I am wondering if this would be a wiki version of Google Scholar/Academia.edu or similar sites (except focused on abstracts only). I'm not saying that's not necessarily a bad mission - but it would be nice to clarify how this compares to other resources beyond the wiki-ness/free-ness Jztinfinity (talk) 05:16, 19 July 2013 (UTC)[reply]

Sounds good to me , but[edit]

  • as there are so many different branches of science involved, there is a infinite number of requirements one needs to take care of. But I'd like to see it happen. Fisch21 (talk) 16:17, 24 July 2013 (UTC)[reply]

I came here to propose essentially this[edit]

To Jztinfinity's question, I imagined it a bit different than Google Scholar, which is just a search aggregator.

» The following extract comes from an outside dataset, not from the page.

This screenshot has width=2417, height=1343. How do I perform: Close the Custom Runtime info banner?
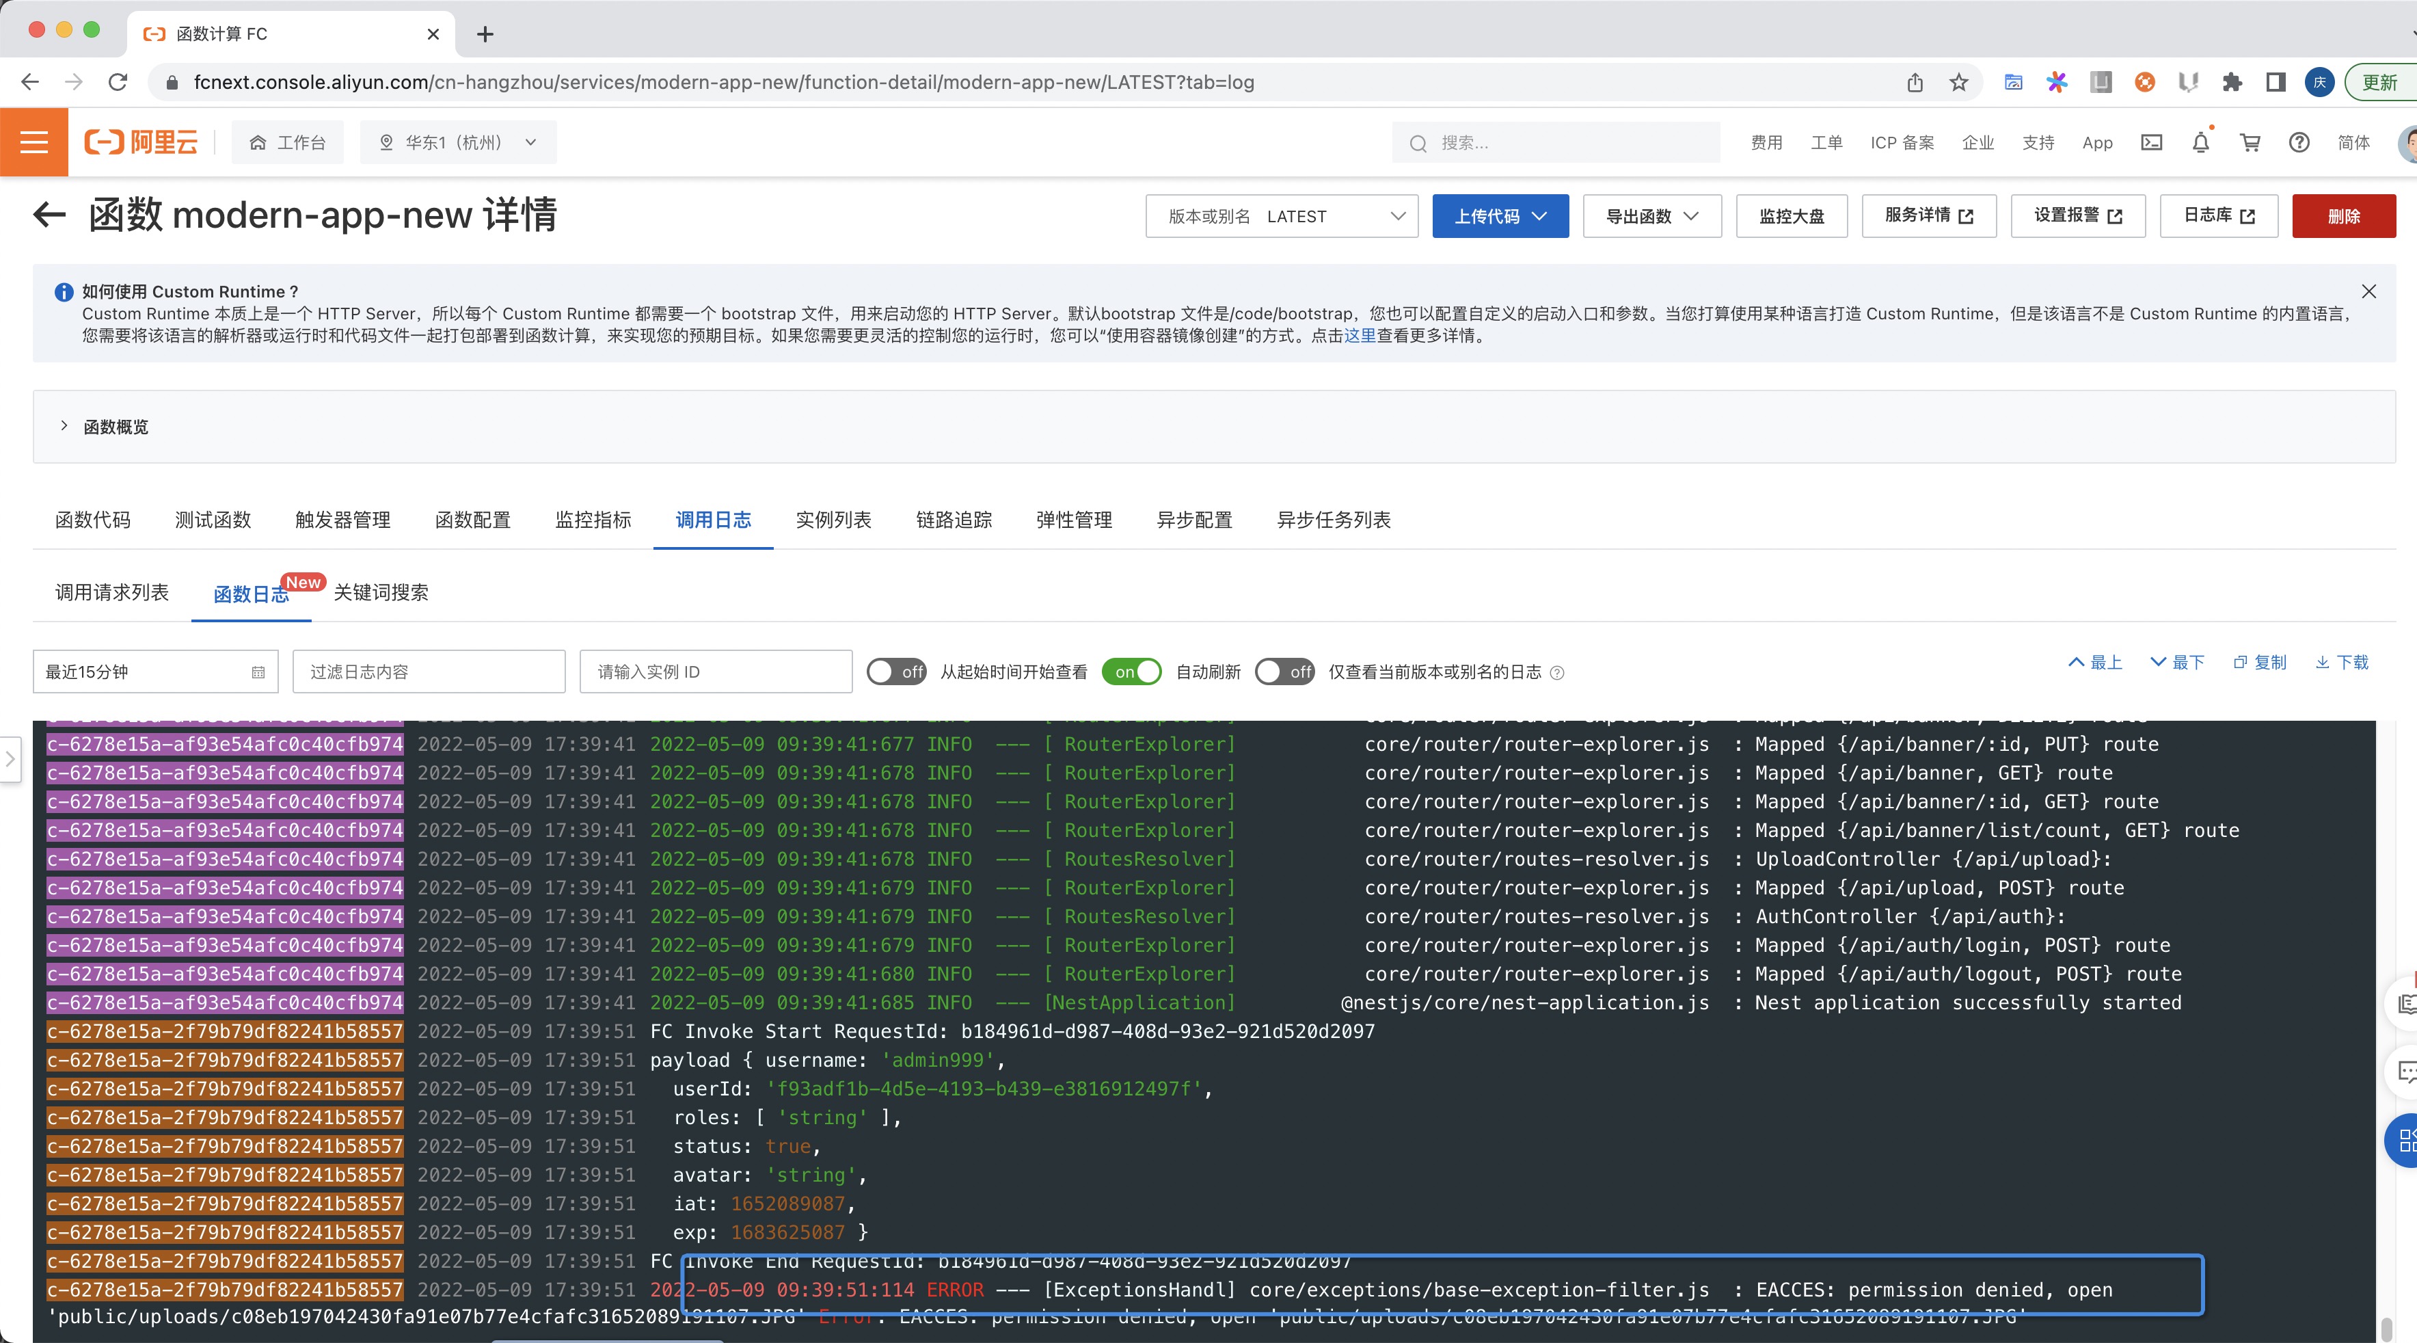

Something like a wiki version of academia.edu. Finding papers on a subject is a nightmare. Everything is behind a paywall, and even though I get access through my university I have to log in through the proxy, search that journal, and do this separately for each journal I want to check. Many websites have many different journals, but the organization is terrible. You can generally only search one journal at a time, or all at once.

What I think this project should be is a wiki that's navigable by the subject matter of the research. Rather than searching by title, you can see research that's been done on a specific topic. Potentially could organize it using the structure of topics on Wikipedia. If you go to psychology, it has links to different subfields in psychology, each of which has links to particular topics that pertain to the field. It would be fantastic to have a version of this that gives relevant research to a topic, as well as some sort of info about what the paper adds to the topic.

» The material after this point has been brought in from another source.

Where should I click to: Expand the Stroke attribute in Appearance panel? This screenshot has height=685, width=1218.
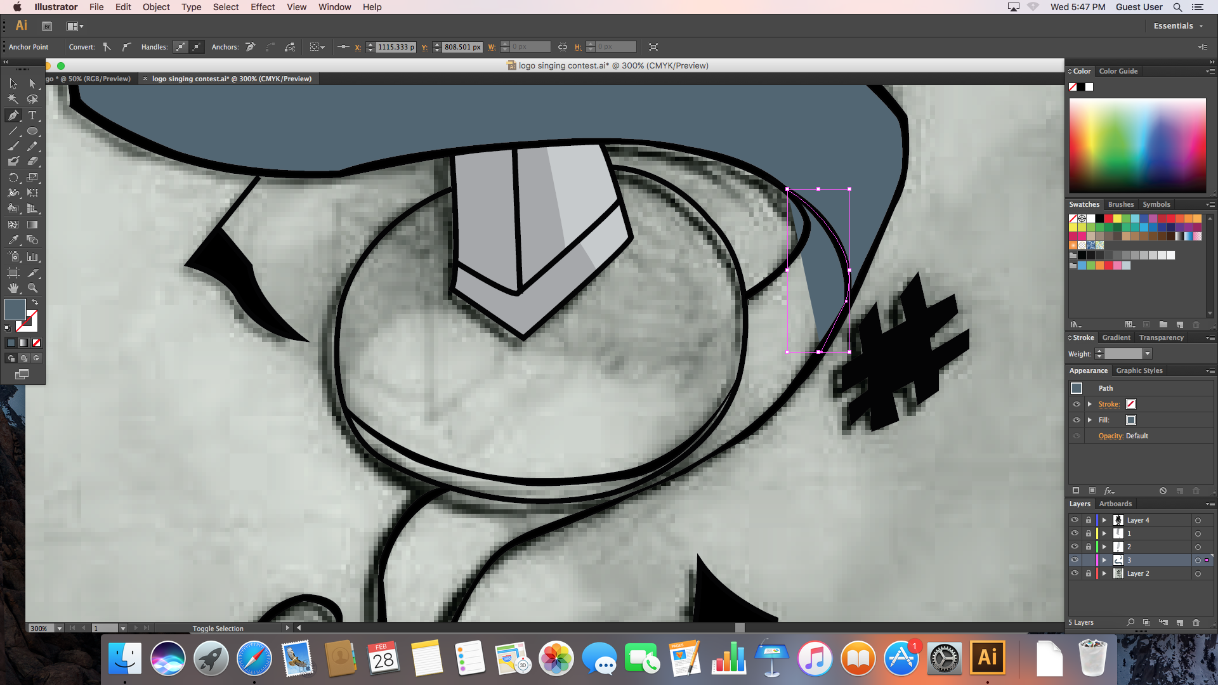pos(1090,404)
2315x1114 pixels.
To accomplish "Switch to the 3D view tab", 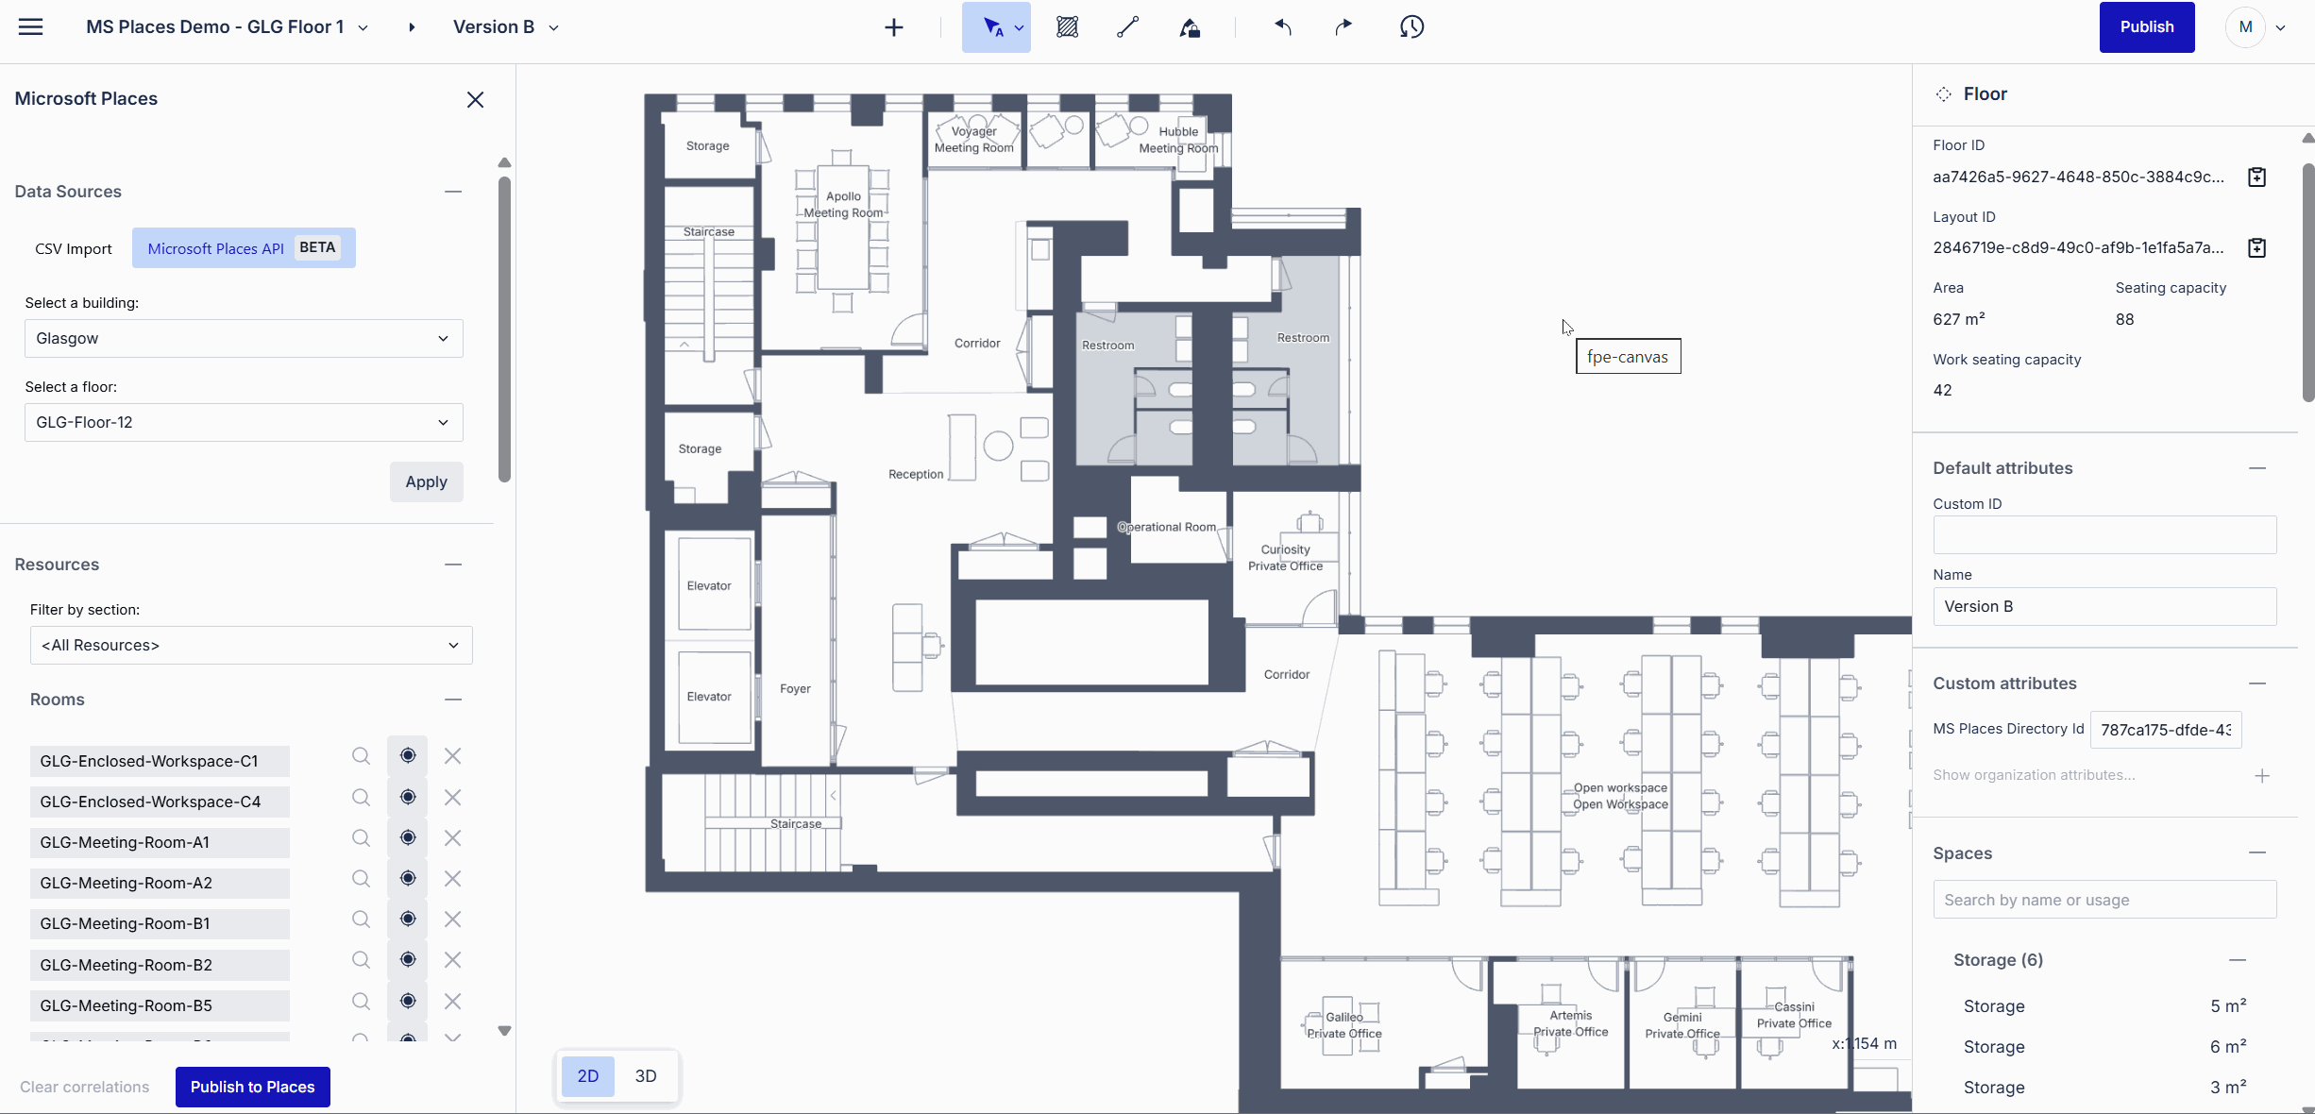I will 646,1076.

In addition, I think having an option to view by researcher, or by the method that was used in the research. From there, it could be extended to include related authors: collaborators, refutations, etc. Not to mention having links to any other studies cited by each one. And potentially have a short description of the section of the study that it was cited for in particular (i.e. some experiment they performed where the data is used, or if the conclusion of the study is expanded upon, and so on). Broswald ([User talk:Broswald|talk]])

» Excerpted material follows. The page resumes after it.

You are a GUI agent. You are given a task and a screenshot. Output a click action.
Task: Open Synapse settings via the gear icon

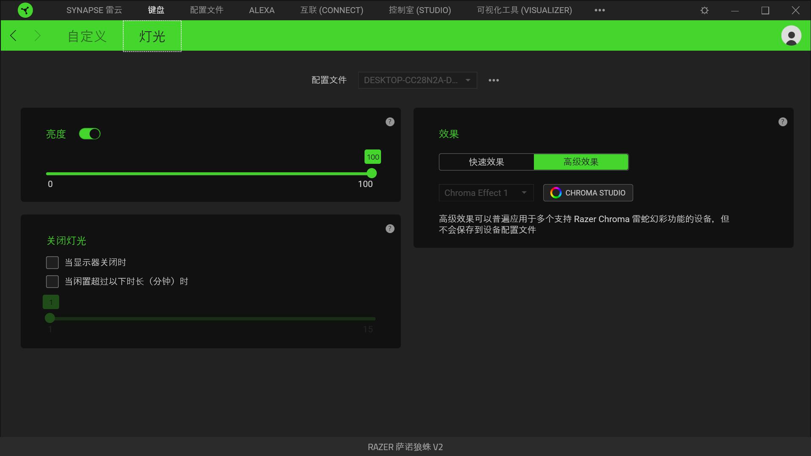pos(704,10)
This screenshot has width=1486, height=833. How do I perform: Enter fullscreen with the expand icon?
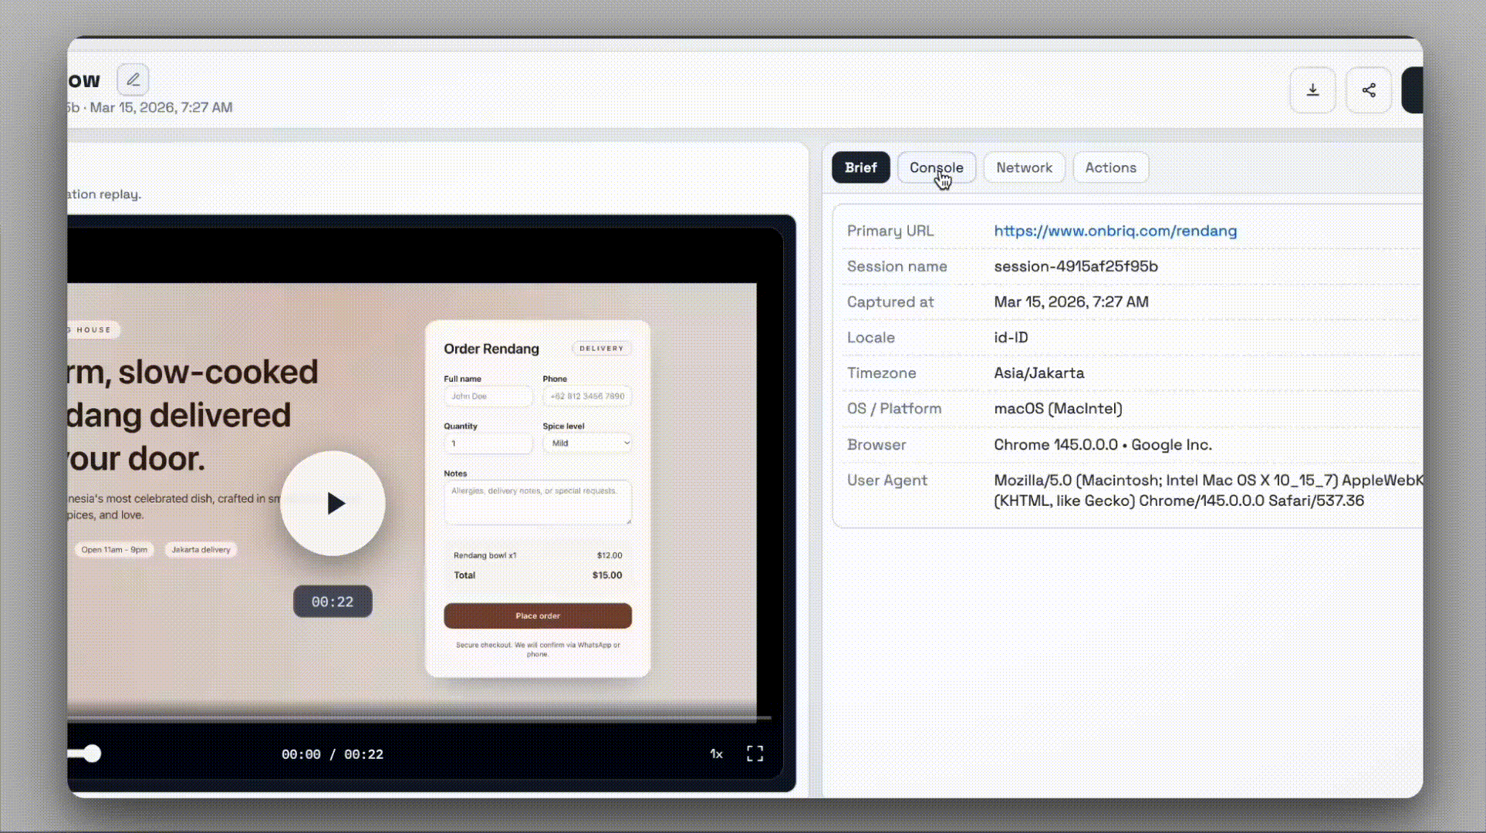755,754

Hi, I wonder if there is a possibility for collaboration between this and the wikisummary proposal?[edit]

- see [Wikisummary] for more details of that proposal. Basically my idea for proposing that was a way of having summarised versions of texts etc. available, to make information more accessible. And then people can go after the original text if they like. I guess the idea behind that was longer summaries; but pages could start with an 'abstract' (limited to a certain number of signs as suggested) and then could go into a more lengthy version of that. Either way, if these proposals were to happen, it would make sense at the least for there to be links between them. Iamsorandom (talk) 17:12, 16 March 2015 (UTC)[reply]

( [Wikireference] also looks like there might be a little bit of overlap?)